Tbx18-c-kit⁺ cMSCs recapitulate the critical features of genuine SAN pacemakers. A. Intracellular cAMP level of Tbx18--c-kit⁺ cMSCs was significantly higher compared to EYFP--c-kit⁺ cMSCs (n = 3), reproducing the higher intracellular cAMP level observed in SAN cells (n = 3). Data are presented as the means ± SEM. **P < 0.01 vs. EYFP--c-kit⁺ cMSCs; ***P < 0.001 vs. EYFP--c-kit⁺ cMSCs. B. Relative mRNA levels of Cx45, Kir2.1, PLB, α-actinin comparing Tbx18--c-kit⁺ cMSCs and SAN cells normalized to EYFP--c-kit⁺ cMSCs, respectively. Tbx18--c-kit⁺ cMSCs show similar pattern of normalized transcript levels of SAN cells. Similar results were obtained in 3 independent experiments, each experiment was performed with cells isolated from ≥ 3 wells from a 6-well plate. Data are presented as the means ± SEM. *P < 0.05 vs. EYFP--c-kit⁺ cMSCs or SAN cells; **P < 0.01 vs. EYFP--c-kit⁺ cMSCs; ***P < 0.001 vs. EYFP--c-kit⁺ cMSCs. C. HCN4, Cx45, PLB, p-PLB, α-actinin protein expression levels were detected by using western blot analysis. Similar results were obtained in 3 independent experiments, and each experiment was performed with cells isolated from the 6 wells of a 6-well plate. Data are presented as the means ± SEM. ***P < 0.001 vs. EYFP--c-kit⁺ cMSCs or SAN cells. D. Cx45 immunofluorescence image (Cx45-red, nuclei-blue) of SAN cells (upper, left), Tbx18-c-kit⁺ cMSCs (upper, right) and EYFP--c-kit⁺ cMSCs (bottom).
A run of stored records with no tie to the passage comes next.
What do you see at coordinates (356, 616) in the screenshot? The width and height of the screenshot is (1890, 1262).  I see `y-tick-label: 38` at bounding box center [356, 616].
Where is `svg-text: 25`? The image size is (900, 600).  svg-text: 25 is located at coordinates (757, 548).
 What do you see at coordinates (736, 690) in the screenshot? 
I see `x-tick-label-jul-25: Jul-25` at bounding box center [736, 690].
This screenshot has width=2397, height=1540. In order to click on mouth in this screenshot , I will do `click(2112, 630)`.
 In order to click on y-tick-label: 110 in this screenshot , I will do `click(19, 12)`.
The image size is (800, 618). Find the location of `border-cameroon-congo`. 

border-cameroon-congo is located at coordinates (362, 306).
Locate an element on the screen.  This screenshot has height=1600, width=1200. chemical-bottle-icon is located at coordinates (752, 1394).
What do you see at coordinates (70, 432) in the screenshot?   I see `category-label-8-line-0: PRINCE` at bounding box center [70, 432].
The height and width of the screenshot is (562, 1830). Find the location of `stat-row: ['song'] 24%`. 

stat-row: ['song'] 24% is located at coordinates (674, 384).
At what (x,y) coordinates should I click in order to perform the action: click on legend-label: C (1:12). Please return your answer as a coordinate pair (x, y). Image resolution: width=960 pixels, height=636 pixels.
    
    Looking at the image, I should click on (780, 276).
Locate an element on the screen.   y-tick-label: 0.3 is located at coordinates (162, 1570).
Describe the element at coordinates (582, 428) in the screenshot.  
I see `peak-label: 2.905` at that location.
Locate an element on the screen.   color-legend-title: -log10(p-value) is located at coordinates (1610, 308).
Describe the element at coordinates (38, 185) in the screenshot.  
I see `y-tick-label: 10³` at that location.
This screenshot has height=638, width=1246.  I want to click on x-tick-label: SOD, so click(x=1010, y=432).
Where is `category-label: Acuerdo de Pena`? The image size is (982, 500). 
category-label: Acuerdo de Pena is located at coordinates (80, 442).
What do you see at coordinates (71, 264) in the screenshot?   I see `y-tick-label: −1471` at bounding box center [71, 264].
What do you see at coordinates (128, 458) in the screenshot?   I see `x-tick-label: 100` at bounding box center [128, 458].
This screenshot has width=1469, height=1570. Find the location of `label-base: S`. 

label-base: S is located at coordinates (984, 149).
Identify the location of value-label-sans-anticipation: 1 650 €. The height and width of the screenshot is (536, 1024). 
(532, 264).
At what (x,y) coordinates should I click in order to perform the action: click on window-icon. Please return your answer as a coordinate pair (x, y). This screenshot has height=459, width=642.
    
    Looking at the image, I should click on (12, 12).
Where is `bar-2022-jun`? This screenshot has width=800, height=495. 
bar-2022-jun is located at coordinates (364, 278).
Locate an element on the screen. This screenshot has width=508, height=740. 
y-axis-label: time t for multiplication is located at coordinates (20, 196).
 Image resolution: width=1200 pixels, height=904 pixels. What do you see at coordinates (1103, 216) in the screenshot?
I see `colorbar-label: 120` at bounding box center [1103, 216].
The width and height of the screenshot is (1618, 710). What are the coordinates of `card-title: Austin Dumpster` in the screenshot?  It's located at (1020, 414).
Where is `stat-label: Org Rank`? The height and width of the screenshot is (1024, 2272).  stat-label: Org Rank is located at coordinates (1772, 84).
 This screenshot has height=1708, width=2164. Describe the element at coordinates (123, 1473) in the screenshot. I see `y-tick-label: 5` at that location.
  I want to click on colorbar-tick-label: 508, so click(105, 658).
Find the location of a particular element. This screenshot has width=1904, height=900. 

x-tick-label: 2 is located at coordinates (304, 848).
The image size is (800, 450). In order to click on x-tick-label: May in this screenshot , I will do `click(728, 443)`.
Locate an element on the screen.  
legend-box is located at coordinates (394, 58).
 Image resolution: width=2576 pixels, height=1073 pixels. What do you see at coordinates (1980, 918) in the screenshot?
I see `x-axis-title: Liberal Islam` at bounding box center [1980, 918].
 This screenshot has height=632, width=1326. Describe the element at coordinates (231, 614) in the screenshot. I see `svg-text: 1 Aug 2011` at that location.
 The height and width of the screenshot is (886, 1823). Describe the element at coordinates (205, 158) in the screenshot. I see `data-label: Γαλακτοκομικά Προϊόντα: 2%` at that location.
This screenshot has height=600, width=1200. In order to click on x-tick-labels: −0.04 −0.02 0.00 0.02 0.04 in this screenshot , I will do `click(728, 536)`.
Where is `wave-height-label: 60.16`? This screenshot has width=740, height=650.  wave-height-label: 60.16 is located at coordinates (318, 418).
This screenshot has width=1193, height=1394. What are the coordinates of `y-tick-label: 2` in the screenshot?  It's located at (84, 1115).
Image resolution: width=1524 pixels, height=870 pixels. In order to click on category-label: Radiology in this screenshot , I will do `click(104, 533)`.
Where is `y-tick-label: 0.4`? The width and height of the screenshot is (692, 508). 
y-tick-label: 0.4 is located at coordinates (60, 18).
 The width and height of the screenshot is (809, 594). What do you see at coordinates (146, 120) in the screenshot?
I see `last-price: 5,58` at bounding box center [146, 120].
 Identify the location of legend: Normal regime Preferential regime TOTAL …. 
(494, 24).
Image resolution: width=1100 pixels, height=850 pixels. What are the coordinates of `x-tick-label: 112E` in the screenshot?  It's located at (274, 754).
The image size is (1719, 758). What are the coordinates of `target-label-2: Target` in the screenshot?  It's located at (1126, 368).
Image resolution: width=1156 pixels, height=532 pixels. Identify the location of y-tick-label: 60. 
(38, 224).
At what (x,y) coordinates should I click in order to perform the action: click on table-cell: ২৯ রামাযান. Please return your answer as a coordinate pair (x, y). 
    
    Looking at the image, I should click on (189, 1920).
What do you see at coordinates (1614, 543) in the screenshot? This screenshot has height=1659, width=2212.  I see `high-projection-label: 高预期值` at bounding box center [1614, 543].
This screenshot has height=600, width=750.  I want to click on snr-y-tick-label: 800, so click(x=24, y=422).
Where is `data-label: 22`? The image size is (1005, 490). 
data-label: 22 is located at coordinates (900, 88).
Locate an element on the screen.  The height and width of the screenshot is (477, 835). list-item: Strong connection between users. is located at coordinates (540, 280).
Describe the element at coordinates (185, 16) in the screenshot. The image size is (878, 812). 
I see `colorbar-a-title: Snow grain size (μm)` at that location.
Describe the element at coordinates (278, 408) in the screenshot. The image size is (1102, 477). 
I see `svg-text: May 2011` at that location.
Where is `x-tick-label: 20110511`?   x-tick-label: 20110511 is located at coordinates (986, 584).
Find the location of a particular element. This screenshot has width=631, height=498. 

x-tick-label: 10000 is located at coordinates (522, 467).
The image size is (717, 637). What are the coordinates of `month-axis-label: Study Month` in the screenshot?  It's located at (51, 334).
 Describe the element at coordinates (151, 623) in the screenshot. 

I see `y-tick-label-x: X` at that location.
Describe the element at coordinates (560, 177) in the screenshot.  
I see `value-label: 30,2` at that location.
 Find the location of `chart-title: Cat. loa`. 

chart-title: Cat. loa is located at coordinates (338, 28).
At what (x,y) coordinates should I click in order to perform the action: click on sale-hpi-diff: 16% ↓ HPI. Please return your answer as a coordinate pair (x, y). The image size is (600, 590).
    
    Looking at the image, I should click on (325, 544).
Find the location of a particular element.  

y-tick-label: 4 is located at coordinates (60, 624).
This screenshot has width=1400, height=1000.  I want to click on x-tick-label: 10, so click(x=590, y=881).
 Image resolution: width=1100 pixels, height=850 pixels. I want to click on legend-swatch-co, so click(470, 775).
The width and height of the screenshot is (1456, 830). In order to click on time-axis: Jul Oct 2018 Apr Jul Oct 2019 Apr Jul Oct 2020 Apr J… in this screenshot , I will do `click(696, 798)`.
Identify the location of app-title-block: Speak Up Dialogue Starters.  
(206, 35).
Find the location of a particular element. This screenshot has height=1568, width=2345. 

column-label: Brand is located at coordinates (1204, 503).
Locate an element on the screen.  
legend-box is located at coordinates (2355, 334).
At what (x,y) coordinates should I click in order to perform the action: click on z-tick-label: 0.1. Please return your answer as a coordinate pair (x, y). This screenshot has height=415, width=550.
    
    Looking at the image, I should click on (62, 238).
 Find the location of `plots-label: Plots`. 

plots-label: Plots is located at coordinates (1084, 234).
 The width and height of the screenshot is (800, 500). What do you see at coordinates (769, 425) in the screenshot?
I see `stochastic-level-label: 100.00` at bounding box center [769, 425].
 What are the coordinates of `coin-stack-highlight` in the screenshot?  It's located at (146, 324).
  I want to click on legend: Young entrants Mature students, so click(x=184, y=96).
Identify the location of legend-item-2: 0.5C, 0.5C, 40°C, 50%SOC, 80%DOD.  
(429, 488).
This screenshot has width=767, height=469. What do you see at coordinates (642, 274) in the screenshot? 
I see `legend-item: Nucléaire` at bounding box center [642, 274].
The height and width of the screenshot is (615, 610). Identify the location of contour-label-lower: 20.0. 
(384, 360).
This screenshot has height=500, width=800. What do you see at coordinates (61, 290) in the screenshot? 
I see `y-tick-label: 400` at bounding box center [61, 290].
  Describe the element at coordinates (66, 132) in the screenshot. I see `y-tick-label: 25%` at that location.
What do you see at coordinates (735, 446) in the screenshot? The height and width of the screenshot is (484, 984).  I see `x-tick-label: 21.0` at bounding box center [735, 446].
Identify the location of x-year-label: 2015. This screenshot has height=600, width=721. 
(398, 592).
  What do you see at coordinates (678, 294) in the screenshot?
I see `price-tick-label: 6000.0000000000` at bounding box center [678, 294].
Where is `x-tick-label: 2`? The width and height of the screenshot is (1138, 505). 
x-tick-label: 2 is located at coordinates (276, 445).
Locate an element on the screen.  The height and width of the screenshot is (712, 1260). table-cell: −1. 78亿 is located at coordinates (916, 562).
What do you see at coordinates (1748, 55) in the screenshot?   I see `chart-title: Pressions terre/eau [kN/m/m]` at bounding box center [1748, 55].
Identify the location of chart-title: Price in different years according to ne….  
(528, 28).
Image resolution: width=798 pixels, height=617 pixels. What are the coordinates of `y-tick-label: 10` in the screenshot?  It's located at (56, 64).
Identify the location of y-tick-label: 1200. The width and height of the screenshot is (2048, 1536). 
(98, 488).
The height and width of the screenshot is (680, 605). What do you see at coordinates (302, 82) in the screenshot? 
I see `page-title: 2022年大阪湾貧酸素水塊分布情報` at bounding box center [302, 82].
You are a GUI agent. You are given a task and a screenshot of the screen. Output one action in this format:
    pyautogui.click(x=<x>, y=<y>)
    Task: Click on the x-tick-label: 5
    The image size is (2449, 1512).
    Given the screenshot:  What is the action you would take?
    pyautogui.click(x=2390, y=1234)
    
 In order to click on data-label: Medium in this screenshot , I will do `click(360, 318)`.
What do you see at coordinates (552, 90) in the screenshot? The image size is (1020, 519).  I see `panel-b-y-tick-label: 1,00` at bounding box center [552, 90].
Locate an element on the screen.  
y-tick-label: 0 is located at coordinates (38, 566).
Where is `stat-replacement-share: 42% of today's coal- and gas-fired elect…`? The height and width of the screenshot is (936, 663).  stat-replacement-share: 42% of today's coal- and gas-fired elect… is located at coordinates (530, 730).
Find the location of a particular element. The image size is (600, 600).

Scale bar: 25 μm.

Figure 5

Dye diffused into neighboring atrial cells. (A) The 0.1% Lucifer yellow dye was loaded into Tbx18-EYFP--c-kit⁺ cMSCs (fluorescent cell, I_f currents expression, n = 6), (B) a SAN cell (I_f currents expression, n = 3) and (C) an EYFP--c-kit⁺ cMSC (fluorescent cell, n = 6) respectively. After the 5-min dye transfer, (A) two adjacent atrial cells are displayed, (B) one adjacent cell was displayed, and (C) the dye did not diffuse into any adjacent atrial cells. Scale bar = 20 μm.